● Input for this task
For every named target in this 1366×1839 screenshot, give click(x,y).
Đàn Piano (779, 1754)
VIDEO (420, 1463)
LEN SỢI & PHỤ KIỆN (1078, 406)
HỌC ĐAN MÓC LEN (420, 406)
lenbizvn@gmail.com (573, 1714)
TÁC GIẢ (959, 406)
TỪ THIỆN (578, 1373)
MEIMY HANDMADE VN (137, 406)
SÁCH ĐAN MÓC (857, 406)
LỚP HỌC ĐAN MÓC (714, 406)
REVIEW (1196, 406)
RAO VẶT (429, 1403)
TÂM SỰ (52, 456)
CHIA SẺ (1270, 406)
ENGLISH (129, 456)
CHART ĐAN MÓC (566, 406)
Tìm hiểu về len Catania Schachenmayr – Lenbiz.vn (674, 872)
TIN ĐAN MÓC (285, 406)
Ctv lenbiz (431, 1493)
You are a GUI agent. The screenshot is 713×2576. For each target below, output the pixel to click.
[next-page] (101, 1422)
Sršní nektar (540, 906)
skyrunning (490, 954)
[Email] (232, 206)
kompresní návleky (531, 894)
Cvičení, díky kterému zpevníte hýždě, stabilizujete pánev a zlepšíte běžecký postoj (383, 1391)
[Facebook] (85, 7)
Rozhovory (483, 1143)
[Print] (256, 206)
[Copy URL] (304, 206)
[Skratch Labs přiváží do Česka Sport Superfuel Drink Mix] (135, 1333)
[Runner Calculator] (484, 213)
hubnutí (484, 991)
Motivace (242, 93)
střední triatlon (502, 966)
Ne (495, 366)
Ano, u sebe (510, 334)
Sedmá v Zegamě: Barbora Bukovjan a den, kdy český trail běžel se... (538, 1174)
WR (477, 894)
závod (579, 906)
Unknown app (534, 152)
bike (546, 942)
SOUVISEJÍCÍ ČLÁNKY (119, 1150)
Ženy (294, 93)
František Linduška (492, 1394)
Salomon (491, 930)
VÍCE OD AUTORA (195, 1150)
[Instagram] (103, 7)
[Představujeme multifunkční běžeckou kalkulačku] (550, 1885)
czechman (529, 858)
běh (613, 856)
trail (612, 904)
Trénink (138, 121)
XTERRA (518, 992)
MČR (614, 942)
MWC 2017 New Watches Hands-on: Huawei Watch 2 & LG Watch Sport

● Problem to work on
Please write out the records above once more, exactly and completely.

● Result for this task
For every named target in this 1366×1839 screenshot, give click(x,y).
Đàn Piano (779, 1754)
VIDEO (420, 1463)
LEN SỢI & PHỤ KIỆN (1078, 406)
HỌC ĐAN MÓC LEN (420, 406)
lenbizvn@gmail.com (573, 1714)
TÁC GIẢ (959, 406)
TỪ THIỆN (578, 1373)
MEIMY HANDMADE VN (137, 406)
SÁCH ĐAN MÓC (857, 406)
LỚP HỌC ĐAN MÓC (714, 406)
REVIEW (1196, 406)
RAO VẶT (429, 1403)
TÂM SỰ (52, 456)
CHIA SẺ (1270, 406)
ENGLISH (129, 456)
CHART ĐAN MÓC (566, 406)
Tìm hiểu về len Catania Schachenmayr – Lenbiz.vn (674, 872)
TIN ĐAN MÓC (285, 406)
Ctv lenbiz (431, 1493)
You are a GUI agent. The screenshot is 713×2576. For each target below, output the pixel to click.
[next-page] (101, 1422)
Sršní nektar (540, 906)
skyrunning (490, 954)
[Email] (232, 206)
kompresní návleky (531, 894)
Cvičení, díky kterému zpevníte hýždě, stabilizujete pánev a zlepšíte běžecký postoj (383, 1391)
[Facebook] (85, 7)
Rozhovory (483, 1143)
[Print] (256, 206)
[Copy URL] (304, 206)
[Skratch Labs přiváží do Česka Sport Superfuel Drink Mix] (135, 1333)
[Runner Calculator] (484, 213)
hubnutí (484, 991)
Motivace (242, 93)
střední triatlon (502, 966)
Ne (495, 366)
Ano, u sebe (510, 334)
Sedmá v Zegamě: Barbora Bukovjan a den, kdy český trail běžel se... (538, 1174)
WR (477, 894)
závod (579, 906)
Unknown app (534, 152)
bike (546, 942)
SOUVISEJÍCÍ ČLÁNKY (119, 1150)
Ženy (294, 93)
František Linduška (492, 1394)
Salomon (491, 930)
VÍCE OD AUTORA (195, 1150)
[Instagram] (103, 7)
[Představujeme multifunkční běžeckou kalkulačku] (550, 1885)
czechman (529, 858)
běh (613, 856)
trail (612, 904)
Trénink (138, 121)
XTERRA (518, 992)
MČR (614, 942)
MWC 2017 New Watches Hands-on: Huawei Watch 2 & LG Watch Sport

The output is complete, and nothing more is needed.